Desperation: Marriage

Desperation: Marriage. I was in college and tired of the “bad boys” I would date. My desire was to find a nice guy and see how that worked.  I was fixed up with my husband by a mutual friend.  He was a nice guy and we went on one date. We decided to be friends instead of dating. At least I did. He was determined to win me over. He would listen to me complain about other guys and hang out with me. This lasted for a couple of years.  I could call him late in the night and he would listen to me. He was a very good friend to me. 

His cousin fixed me up with one of his friends. I started dating and went to his house. We had sex while his mom was home. She did not seem to care. I was 20 and found out that he was 16. Yep, I was sleeping with an underage guy. I was not happy with the cousin or the guy for lying about his age. My feelings had developed for the guy. I continued to date him. Then moved him in with me for a few months. I bought him clothes on a store credit card and took complete care of him. I was very desperate!

Marriage

Desperation: Marriage, Poor Choices

We broke up and I decided I needed to look at good guys again.  The “bad boys” were too dangerous for me. I had a love triangle going on with my friend and his cousin. There was lust in the mist. We kissed once when he came over to hang out at my apartment. The next week my friend came over and we ended up kissing. All 3 of us got sick at the same time from that.

I chose the friend and we started dating seriously. Eventually we moved in together.  He proposed a couple of times and I said yes the last time. He and I were very different and did not share the same goals. We were very young and immature. The engagement period was full of issues. Getting married should not have been something on our minds. We were not ready. He was a good guy but not the guy for me. We were better off as friends.

Our marriage ended in three months. We lived together but were separated.  The decision was to have an “open marriage.” There is no such thing as an “open marriage.” What we were doing was pure foolishness! Marriage requires faithfulness to one another. We had made vows before God and we needed to honor those vows. We called an “open marriage” the ability to have sex with other people and still have sex with each other. Living like roommates with benefits. Desperation: Marriage??

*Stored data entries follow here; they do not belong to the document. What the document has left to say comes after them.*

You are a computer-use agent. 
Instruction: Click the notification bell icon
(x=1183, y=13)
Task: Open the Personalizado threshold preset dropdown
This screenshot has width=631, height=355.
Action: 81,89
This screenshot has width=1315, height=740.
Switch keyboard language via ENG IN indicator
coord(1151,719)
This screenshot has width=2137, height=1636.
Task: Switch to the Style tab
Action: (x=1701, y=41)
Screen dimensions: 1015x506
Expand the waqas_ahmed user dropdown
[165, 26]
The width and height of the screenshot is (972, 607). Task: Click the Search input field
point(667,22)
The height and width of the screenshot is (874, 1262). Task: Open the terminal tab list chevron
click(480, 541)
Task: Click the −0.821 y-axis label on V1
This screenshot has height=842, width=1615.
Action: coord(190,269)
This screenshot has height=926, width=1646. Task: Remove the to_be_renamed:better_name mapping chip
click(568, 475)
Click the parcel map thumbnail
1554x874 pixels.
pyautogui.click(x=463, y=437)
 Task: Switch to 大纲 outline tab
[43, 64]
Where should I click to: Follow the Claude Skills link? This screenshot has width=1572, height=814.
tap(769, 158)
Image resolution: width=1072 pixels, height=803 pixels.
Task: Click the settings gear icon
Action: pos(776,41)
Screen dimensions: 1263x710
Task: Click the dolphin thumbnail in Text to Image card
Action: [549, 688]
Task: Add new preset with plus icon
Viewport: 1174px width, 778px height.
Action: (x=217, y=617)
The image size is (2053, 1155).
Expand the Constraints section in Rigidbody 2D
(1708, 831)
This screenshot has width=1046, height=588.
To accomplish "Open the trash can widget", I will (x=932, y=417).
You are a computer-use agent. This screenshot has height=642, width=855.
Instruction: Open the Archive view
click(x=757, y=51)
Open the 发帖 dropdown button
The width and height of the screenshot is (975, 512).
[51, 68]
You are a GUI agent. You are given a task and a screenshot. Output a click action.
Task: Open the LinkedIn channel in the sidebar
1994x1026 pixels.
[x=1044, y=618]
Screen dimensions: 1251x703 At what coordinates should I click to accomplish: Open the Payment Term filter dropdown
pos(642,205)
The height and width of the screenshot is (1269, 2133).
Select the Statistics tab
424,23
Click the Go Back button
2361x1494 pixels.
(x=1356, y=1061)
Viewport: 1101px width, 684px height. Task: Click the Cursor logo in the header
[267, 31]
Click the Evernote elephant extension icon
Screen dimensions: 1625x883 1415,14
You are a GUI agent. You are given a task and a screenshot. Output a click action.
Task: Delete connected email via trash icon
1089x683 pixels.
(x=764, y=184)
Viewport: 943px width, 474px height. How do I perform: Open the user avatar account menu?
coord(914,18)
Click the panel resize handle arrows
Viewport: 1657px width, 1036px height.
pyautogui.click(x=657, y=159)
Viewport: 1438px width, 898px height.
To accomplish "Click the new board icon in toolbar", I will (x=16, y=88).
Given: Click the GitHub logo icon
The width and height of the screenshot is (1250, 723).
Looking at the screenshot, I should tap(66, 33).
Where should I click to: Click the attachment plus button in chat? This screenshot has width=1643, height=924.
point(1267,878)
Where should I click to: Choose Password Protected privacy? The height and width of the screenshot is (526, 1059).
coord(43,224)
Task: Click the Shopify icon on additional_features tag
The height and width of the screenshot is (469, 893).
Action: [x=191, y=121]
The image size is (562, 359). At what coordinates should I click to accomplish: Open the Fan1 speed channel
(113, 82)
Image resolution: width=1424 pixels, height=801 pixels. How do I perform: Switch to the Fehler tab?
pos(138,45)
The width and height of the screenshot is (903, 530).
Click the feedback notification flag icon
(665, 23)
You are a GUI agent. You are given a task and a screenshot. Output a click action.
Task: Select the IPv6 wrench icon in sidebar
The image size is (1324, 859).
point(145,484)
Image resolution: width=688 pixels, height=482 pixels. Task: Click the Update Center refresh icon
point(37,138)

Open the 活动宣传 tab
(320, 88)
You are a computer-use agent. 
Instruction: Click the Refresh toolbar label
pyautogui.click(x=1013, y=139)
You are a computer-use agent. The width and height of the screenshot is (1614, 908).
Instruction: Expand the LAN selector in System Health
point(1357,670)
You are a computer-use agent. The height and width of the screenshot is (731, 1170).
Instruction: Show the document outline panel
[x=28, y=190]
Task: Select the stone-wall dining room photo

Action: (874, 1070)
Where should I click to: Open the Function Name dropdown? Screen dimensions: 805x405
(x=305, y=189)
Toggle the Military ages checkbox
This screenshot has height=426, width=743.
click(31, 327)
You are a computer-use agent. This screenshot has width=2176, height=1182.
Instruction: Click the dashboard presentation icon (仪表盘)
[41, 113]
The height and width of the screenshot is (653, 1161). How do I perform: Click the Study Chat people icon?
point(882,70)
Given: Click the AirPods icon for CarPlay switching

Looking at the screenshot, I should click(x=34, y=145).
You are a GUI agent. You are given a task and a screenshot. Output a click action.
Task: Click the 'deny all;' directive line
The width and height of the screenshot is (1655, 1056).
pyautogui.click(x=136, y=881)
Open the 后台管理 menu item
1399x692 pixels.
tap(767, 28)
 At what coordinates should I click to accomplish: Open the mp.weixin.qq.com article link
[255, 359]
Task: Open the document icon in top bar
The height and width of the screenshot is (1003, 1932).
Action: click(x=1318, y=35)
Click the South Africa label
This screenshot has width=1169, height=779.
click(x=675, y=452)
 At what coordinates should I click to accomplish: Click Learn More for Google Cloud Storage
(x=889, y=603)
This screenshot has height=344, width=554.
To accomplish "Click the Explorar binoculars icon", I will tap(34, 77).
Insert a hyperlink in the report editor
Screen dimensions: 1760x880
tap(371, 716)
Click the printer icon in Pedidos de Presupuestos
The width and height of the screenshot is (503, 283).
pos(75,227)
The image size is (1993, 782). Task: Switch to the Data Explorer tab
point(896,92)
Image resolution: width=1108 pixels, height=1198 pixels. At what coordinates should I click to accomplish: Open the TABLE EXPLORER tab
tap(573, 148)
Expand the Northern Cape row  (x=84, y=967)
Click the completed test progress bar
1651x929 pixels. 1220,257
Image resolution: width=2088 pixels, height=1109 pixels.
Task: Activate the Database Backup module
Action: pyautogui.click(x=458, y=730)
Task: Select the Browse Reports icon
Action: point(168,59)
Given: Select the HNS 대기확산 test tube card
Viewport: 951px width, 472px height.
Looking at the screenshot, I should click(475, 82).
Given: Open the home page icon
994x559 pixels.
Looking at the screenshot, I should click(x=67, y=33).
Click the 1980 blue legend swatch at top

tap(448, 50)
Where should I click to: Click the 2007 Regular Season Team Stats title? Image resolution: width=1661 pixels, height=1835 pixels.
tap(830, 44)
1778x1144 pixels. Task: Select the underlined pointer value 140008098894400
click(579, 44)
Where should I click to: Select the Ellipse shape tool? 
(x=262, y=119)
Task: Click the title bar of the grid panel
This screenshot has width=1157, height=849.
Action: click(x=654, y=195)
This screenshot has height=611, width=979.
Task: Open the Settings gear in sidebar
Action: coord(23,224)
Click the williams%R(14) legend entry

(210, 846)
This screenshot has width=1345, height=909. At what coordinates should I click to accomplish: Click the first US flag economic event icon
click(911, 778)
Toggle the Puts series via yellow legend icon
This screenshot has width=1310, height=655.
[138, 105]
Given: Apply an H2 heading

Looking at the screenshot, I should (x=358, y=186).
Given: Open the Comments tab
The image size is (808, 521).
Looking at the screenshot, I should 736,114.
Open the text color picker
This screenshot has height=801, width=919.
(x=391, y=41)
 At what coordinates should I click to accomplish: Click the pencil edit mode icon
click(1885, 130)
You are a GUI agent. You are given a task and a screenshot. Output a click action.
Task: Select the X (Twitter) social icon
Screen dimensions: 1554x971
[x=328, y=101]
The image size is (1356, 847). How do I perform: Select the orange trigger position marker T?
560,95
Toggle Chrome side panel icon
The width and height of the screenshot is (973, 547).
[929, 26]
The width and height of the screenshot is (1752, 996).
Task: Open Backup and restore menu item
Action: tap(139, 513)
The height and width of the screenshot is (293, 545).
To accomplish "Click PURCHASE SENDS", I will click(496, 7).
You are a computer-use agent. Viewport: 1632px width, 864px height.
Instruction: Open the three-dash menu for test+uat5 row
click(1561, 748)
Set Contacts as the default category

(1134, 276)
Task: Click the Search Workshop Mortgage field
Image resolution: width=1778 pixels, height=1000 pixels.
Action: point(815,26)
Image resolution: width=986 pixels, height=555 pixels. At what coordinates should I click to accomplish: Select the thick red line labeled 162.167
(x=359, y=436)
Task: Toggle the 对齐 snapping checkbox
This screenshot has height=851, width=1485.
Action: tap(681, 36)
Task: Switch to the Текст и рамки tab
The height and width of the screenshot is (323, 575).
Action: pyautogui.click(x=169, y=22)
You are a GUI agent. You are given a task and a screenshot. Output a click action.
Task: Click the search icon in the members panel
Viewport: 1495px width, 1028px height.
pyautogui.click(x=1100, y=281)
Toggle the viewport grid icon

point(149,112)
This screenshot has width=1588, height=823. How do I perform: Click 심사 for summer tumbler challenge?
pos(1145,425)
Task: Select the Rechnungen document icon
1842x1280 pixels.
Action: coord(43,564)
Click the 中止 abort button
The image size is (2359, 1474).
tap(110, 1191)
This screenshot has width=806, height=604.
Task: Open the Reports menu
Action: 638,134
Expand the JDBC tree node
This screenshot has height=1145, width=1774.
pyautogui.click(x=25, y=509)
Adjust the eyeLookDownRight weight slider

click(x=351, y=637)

My marriage was a failure. I found someone before he did and he was not happy about that. I’d entered into adultery. I was having sex with someone outside of my marriage. That is a sin and I was very depressed. I was on anti-depressant medication again. I had to see the doctor monthly to get a refill. Taking the medication didn’t make me feel any better the second time around. I needed salvation. I had feelings for him but he was engaged. It was a complete mess. I gave him money to help start up a business. 

Desperation: Religion

By this point my husband and I were living across the hall from one of my sisters. She is very honest and outspoken. She knew what was going on a told me I needed salivation. I needed to repent. She didn’t believe we were ready for marriage. I didn’t listen to her. She was right on both counts. God had used her to warn me. My sister was a member of TWHMM. She invited me to service. I listened to her and went to service.